Siqiniq Maupin is an Iñupiaq activist living in Fairbanks, Alaska, whose people have inhabited the area in and around the Arctic National Wildlife Refuge for 12,000 years. The fate of the refuge and those who depend on it hang in the balance as the Trump administration rushes to auction oil leases in the refuge’s coastal plain. As executive director of Sovereign Iñupiat for a Living Arctic, Maupin works to strengthen the Iñupiaq cultural identity and loosen the grip of the oil and gas industry on her homeland. This interview has been edited for length and clarity. 

I’m Iñupiaq. I was born in Utqiagvik but raised in Fairbanks. My family is from Nuiqsut, on the Arctic slope. I don’t really think of myself as an environmental activist, but I was drawn to this work as I started to learn more and more about how my people in Nuiqsut especially, and also in Utqiagvik, have been directly affected by oil and gas pollution, land issues, and human rights violations. 

The Arctic Refuge is on the other side of the Arctic slope. Oil companies like to compartmentalize these pieces of land, but my aunt lives in Kaktovik. Half my family lives in Utqiagvik, and the other half lives in Wainwright, Anaktuvuk Pass, Nuiqsut, and Atqasuk. People tend to divide these communities, but they are all so connected. If I tried to date anyone in the eight villages of the North Slope, my god, we’d be related.

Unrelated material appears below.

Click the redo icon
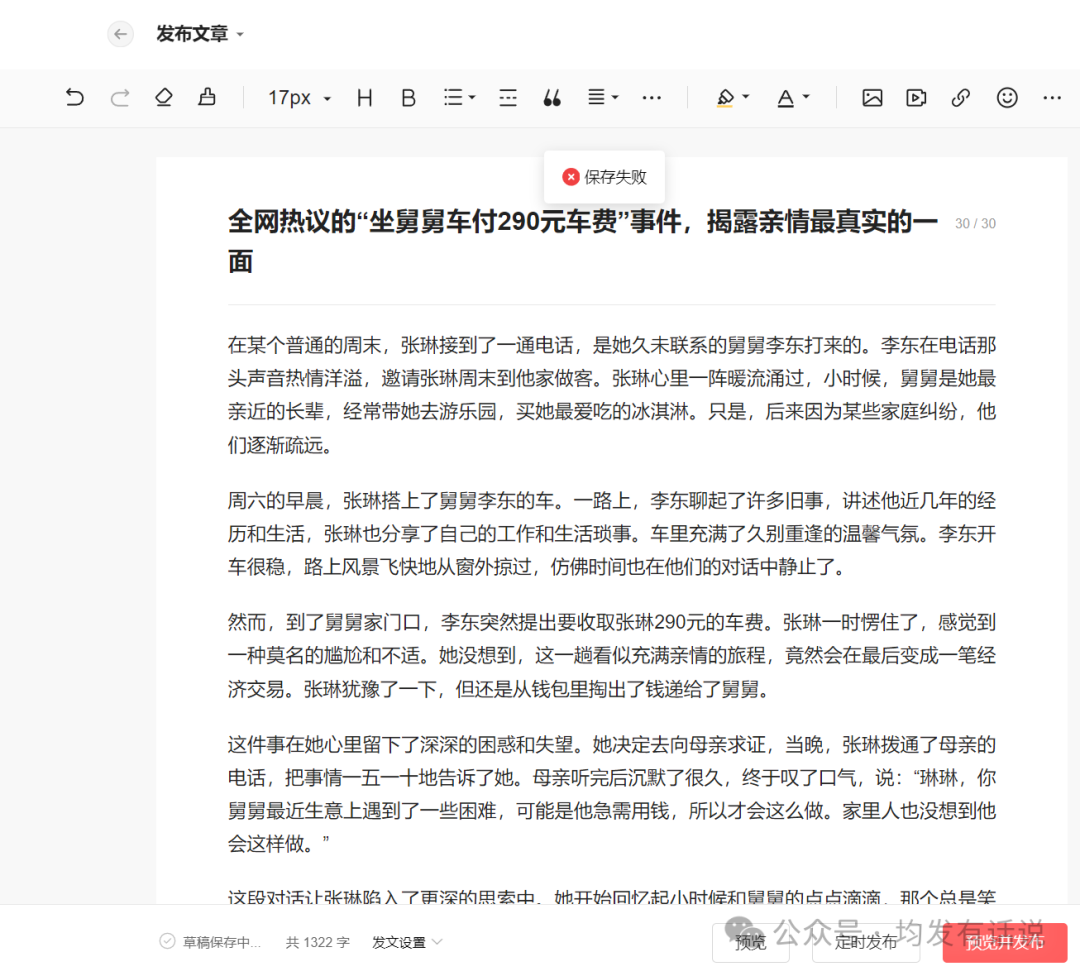1080x976 pixels. point(120,97)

The more I learned about the Arctic Refuge, the more I learned about myself and my family’s history—a lot of hard history about how oil and gas really came into Alaska. We are always told the story that the Iñupiat embraced oil and gas, that it was a harmonious relationship. But I’ve since found out that there were tons of Iñupiaq leaders that spoke out against offshore drilling, and oil and gas. In Utqiagvik, the community was torn on this issue.  

I was very small when we left Utqiagvik for Fairbanks. Unfortunately, with oil and gas comes a lot of violence, addiction, and alcoholism. A lot of trauma goes along with boom and bust economies. My mom wanted to get me and my brothers away from that, but we were still impacted. Oil and gas brings a lot of hard things into Indigenous communities. It brought a lot of pain into my family. There are repercussions from oil and gas and these types of economies that so many people will never see, that will affect me, my children, and my family for the rest of our lives.  

I have about 30 first cousins on my mom’s side. They and my grandparents would come down every Christmas and we’d rent out a couple of hotel rooms that were connected and make our own little village. I grew up eating caribou, whale, seal. My mom grew up speaking fluent Iñupiaqtun, but that was the boarding school era so she didn’t teach any of us. None of the 30 cousins speak it.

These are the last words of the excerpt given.